What this task involves =>
Express the lines from the start of the records through the line that contains "with icon, which" as a two-column CSV with the headers input and output, using one row for each line and its answer. Put each value in a single quoted field, with line breaks replaced by spaces.

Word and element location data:
------------------------
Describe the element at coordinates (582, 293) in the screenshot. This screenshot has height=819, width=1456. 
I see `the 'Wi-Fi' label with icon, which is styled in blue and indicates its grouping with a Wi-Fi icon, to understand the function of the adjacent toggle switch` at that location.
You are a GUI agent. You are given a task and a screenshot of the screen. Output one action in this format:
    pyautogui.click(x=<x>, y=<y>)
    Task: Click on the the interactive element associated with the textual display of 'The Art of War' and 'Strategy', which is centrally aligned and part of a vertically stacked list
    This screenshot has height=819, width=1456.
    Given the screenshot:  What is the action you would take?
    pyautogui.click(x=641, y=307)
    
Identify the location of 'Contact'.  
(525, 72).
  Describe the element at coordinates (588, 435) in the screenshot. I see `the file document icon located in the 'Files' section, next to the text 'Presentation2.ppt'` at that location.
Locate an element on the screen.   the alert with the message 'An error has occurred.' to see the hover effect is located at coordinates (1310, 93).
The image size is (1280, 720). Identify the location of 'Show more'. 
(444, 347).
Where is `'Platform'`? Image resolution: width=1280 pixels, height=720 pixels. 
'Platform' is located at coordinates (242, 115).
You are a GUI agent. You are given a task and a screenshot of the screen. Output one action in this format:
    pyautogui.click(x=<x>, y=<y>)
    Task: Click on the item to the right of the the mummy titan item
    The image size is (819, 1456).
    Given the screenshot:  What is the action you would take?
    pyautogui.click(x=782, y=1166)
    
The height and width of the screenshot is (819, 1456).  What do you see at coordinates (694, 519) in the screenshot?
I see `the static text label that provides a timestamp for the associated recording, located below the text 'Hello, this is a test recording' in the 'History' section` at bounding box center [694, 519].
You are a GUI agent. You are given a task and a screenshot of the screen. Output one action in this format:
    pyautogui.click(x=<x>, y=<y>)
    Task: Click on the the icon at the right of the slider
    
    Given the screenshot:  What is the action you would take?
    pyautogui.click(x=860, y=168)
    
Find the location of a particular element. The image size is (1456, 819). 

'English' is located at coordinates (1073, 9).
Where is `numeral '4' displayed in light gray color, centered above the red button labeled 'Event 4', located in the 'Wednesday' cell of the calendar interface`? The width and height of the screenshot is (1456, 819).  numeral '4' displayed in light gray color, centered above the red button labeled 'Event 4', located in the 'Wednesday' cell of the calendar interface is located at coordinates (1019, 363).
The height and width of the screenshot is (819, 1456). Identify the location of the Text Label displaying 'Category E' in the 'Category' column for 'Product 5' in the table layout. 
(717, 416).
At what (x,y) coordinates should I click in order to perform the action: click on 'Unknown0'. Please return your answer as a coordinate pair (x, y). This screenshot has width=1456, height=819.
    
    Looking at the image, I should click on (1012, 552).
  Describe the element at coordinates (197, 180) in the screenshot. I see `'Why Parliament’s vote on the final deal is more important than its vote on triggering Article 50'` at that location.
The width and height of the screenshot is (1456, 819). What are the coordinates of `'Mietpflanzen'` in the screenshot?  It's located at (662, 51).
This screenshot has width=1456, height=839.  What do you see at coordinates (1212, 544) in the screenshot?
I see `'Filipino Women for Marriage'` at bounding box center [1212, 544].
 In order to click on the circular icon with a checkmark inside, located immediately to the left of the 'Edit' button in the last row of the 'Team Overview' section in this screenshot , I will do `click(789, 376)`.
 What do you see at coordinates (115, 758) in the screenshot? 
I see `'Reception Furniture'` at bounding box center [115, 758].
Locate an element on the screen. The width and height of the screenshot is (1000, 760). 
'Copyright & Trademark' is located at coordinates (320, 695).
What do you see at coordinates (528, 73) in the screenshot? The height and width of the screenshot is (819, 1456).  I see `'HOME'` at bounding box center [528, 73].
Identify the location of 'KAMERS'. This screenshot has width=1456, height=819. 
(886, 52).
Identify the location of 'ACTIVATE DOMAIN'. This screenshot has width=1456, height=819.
------------------------
Complete answer =>
input,output
"Describe the element at coordinates (582, 293) in the screenshot. This screenshot has height=819, width=1456.","I see `the 'Wi-Fi' label with icon, which is styled in blue and indicates its grouping with a Wi-Fi icon, to understand the function of the adjacent toggle switch` at that location."